Your objective: Render every line of the material below as a Markdown table with the columns Row and Line, skipping blank lines and leaving out the pictures.

Available data:
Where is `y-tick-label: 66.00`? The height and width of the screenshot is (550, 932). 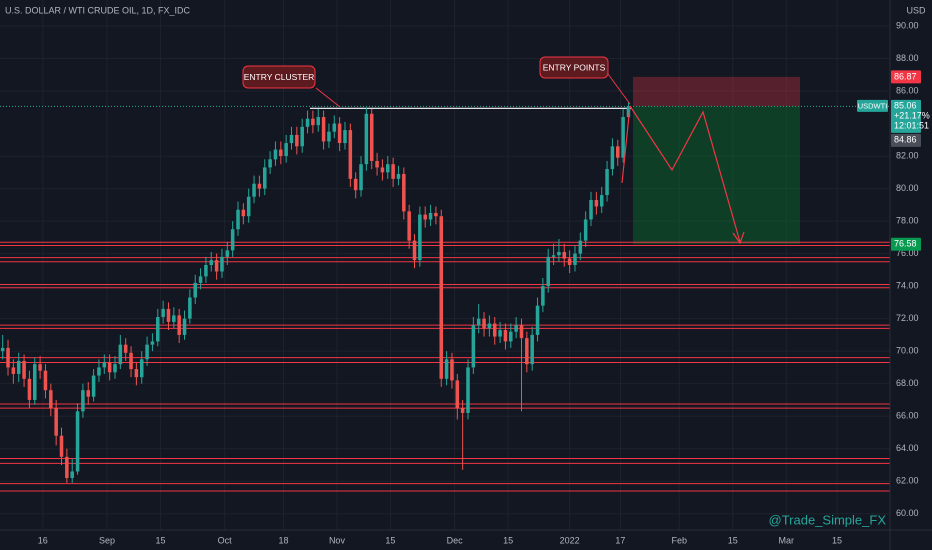
y-tick-label: 66.00 is located at coordinates (908, 416).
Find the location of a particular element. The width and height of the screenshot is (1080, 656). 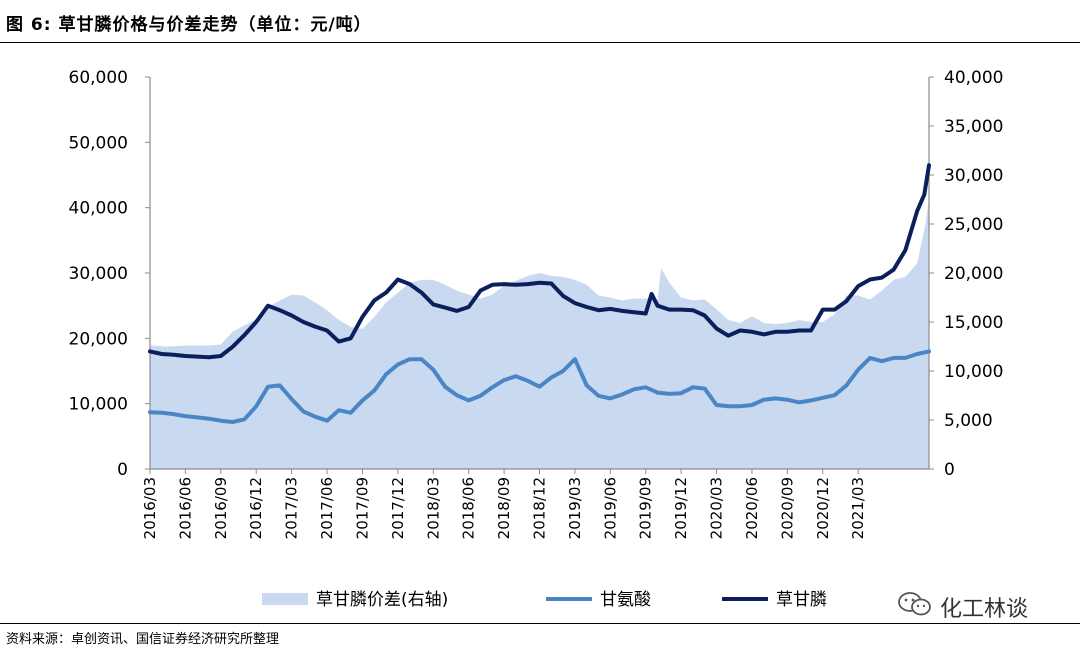

right-tick-label: 40,000 is located at coordinates (974, 78).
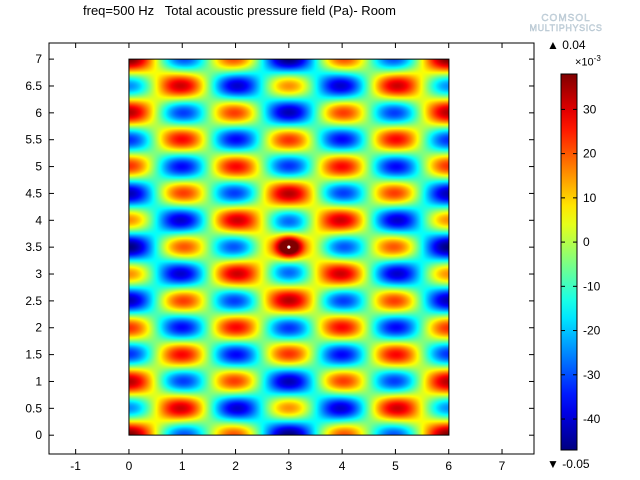 This screenshot has height=480, width=640. Describe the element at coordinates (38, 435) in the screenshot. I see `y-tick-label: 0` at that location.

The completed task:
| Row | Line |
|---|---|
| 1 | Where is `y-tick-label: 66.00`? The height and width of the screenshot is (550, 932).  |
| 2 | y-tick-label: 66.00 is located at coordinates (908, 416). |
| 3 | Find the location of a particular element. The width and height of the screenshot is (1080, 656).  |
| 4 | right-tick-label: 40,000 is located at coordinates (974, 78). |
| 5 |  This screenshot has height=480, width=640. Describe the element at coordinates (38, 435) in the screenshot. I see `y-tick-label: 0` at that location. |